Saved data entries:
[Start of section]
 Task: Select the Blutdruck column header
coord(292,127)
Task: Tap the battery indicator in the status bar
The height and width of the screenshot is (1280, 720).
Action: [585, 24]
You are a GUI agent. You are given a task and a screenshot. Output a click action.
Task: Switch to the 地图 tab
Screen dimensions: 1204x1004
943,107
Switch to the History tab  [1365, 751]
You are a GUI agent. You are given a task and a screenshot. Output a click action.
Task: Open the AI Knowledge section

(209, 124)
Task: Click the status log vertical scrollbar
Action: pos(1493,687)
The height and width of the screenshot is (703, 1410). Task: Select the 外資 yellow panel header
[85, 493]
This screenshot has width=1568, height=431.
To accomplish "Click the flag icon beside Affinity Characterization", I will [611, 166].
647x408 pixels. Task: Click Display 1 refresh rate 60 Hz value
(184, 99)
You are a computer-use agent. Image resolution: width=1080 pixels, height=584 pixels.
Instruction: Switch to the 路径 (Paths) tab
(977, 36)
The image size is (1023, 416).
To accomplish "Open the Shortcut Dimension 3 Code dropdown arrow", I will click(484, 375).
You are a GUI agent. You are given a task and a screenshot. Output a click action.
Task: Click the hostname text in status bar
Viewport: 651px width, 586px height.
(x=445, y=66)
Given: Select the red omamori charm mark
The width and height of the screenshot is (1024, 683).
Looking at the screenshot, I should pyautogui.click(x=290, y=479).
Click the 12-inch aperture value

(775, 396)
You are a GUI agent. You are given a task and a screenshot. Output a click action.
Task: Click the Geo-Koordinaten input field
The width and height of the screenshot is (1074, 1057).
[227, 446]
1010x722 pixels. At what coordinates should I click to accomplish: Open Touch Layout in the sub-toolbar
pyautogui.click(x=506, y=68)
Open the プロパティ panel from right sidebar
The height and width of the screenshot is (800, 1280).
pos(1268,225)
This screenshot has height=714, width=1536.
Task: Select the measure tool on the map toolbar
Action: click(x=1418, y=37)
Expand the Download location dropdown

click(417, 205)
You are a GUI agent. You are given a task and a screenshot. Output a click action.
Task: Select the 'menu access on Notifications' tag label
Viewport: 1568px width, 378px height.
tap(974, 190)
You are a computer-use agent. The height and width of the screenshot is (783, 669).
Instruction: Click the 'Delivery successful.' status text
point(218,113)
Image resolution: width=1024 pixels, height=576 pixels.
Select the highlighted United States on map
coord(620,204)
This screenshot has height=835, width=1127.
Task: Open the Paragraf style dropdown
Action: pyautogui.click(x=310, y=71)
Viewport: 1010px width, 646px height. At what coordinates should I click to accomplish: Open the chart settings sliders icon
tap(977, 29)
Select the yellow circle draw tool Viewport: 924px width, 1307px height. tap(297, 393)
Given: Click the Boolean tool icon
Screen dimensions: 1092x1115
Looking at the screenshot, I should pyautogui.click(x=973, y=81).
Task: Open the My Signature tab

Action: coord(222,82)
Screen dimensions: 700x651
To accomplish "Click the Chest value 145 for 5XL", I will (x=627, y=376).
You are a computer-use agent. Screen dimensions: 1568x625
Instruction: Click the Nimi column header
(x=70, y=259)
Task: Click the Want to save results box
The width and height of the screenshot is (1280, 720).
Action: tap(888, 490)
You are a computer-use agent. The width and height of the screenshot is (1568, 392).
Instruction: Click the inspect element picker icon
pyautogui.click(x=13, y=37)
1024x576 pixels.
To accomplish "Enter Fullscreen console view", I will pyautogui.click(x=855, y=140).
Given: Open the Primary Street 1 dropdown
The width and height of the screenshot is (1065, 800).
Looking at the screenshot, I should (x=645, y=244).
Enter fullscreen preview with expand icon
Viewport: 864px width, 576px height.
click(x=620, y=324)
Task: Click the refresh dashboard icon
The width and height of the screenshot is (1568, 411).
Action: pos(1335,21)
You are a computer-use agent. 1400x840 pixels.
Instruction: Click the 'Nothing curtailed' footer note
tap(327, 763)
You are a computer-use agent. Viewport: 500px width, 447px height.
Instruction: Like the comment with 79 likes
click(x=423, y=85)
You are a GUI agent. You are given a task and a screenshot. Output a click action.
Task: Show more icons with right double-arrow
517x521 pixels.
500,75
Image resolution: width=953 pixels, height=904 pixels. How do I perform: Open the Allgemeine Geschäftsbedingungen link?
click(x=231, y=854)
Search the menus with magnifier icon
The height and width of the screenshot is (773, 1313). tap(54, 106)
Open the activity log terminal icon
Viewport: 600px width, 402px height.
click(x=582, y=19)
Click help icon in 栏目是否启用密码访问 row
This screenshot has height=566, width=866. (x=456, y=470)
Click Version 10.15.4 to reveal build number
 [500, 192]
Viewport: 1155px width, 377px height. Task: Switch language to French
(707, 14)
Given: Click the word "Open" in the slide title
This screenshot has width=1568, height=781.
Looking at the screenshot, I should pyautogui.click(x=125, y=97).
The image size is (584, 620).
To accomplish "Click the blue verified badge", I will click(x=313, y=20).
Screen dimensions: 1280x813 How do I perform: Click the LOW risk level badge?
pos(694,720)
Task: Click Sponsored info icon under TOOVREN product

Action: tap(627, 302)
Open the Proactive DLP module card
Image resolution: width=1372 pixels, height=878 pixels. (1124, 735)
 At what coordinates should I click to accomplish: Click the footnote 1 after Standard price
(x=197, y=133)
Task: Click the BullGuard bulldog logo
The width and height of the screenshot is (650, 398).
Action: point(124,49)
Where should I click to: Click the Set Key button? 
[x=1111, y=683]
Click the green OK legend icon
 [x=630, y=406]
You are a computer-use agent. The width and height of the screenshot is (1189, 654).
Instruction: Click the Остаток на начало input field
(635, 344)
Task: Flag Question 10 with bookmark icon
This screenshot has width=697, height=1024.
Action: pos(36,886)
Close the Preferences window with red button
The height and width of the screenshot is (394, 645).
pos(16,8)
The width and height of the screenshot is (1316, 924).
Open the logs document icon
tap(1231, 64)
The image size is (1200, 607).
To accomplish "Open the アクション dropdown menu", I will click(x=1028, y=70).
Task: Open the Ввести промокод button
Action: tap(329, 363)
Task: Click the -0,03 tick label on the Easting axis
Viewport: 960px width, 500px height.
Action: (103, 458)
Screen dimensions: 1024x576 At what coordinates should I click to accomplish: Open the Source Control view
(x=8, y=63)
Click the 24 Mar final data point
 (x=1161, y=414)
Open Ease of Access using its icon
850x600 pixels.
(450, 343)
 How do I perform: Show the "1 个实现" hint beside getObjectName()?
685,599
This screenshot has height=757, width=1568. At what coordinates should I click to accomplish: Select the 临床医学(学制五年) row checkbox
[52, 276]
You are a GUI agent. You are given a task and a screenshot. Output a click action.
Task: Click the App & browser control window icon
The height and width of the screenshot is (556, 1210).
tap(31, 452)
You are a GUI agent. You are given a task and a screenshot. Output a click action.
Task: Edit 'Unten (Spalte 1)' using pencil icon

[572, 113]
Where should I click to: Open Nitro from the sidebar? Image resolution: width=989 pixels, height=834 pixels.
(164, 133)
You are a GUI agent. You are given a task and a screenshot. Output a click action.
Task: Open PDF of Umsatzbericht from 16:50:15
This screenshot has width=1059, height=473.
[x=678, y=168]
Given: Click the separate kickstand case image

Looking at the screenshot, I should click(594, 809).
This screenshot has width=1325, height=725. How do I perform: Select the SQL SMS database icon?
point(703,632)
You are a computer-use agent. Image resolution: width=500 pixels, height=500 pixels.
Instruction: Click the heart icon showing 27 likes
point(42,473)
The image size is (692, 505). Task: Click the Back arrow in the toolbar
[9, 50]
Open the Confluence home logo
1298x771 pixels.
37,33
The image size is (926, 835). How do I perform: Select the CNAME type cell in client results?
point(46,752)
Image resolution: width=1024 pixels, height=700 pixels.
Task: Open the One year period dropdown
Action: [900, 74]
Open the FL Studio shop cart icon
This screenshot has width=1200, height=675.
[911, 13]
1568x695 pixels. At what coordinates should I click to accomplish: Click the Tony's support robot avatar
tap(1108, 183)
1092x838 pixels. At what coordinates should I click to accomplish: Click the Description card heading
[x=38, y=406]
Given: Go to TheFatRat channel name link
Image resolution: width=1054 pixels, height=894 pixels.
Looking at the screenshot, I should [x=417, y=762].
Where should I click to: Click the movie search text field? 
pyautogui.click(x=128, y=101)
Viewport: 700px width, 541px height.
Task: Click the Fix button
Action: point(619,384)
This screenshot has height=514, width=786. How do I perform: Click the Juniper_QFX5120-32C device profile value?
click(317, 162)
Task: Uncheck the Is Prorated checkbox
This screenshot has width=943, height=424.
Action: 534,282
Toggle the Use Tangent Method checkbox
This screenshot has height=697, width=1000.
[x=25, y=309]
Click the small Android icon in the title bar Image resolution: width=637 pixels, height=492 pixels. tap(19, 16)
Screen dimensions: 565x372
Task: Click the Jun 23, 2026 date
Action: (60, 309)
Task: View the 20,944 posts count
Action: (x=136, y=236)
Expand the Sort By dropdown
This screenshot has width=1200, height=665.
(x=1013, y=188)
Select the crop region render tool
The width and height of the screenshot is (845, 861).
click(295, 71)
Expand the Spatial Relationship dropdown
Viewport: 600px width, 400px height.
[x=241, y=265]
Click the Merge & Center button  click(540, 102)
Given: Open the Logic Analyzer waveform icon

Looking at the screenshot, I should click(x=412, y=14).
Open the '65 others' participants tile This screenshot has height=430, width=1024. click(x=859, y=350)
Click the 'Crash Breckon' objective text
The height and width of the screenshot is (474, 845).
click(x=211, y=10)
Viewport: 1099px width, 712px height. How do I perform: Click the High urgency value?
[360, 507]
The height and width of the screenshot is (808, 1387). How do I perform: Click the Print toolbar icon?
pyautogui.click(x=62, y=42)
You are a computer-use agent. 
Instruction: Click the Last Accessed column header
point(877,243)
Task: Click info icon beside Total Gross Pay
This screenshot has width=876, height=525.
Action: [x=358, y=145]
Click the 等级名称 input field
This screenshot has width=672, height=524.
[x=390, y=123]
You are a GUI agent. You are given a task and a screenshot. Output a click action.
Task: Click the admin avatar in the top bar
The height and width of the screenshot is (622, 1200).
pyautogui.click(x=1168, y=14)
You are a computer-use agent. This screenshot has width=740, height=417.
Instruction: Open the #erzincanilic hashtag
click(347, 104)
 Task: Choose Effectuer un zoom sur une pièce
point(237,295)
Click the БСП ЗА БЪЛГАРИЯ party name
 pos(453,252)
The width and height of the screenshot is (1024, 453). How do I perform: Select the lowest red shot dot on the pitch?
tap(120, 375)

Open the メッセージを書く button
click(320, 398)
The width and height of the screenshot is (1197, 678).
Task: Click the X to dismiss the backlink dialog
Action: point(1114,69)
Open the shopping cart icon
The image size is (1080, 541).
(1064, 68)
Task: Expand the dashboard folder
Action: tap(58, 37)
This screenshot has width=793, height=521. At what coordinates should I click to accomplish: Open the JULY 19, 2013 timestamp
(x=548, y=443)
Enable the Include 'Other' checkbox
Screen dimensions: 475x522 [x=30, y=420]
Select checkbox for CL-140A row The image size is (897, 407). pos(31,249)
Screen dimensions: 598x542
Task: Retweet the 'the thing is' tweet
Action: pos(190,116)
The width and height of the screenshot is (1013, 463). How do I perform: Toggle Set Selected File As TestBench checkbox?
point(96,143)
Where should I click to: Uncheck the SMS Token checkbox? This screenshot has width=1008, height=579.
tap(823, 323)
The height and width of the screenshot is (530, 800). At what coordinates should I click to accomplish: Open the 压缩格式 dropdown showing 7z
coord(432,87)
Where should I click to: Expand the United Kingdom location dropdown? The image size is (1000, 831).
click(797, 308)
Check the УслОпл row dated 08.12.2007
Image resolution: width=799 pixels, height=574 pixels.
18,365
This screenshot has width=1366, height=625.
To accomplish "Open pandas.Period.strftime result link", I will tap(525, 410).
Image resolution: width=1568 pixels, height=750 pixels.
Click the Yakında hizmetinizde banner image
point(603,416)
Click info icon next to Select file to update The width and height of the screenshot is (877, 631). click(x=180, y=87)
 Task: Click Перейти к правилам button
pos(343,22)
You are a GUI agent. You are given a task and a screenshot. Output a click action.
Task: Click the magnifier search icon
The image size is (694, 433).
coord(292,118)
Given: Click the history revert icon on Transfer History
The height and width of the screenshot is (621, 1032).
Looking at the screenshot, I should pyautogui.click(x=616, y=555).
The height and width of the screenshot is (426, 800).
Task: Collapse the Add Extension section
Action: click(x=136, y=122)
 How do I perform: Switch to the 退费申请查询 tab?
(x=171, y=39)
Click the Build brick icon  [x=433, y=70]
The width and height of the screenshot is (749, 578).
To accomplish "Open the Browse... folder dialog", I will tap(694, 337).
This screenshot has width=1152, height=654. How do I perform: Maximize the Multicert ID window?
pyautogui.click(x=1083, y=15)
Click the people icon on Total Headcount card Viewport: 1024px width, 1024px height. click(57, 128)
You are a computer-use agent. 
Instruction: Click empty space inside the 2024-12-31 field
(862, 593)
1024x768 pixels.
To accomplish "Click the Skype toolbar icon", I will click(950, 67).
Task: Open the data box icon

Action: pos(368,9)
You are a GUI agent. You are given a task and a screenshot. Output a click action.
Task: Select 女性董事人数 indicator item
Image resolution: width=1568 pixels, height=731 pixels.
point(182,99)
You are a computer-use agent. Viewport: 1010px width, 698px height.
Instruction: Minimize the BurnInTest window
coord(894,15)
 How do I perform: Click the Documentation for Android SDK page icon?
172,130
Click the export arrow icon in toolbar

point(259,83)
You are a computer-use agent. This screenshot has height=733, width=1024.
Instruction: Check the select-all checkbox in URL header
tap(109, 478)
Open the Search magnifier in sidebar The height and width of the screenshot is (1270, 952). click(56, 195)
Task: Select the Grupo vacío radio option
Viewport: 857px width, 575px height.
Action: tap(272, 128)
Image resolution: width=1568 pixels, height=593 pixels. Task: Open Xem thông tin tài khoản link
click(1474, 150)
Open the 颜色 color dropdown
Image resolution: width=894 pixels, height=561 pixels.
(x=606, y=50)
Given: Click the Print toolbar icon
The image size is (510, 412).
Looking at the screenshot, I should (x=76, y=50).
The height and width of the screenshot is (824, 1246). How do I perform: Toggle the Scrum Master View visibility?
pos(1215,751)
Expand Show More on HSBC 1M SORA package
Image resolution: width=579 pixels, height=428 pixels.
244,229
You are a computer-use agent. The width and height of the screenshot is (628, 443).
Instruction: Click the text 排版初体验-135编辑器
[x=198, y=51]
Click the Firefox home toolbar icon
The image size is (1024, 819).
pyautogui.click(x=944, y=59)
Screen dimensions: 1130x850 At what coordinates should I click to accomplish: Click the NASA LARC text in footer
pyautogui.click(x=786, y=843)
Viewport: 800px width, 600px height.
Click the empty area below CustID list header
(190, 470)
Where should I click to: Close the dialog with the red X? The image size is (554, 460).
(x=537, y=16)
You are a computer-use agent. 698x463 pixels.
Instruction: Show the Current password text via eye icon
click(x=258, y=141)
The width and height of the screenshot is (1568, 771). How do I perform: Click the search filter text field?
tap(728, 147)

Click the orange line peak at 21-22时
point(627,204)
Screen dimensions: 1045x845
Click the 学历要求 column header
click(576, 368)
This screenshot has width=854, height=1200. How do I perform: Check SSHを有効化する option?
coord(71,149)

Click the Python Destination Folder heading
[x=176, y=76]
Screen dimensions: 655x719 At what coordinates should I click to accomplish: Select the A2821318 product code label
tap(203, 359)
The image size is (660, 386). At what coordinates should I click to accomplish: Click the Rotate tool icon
[End of section]
Where does the word "logo" occur in the data? Copy every line that has it.

TASK RESULT:
Task: Click the BullGuard bulldog logo
Open the Confluence home logo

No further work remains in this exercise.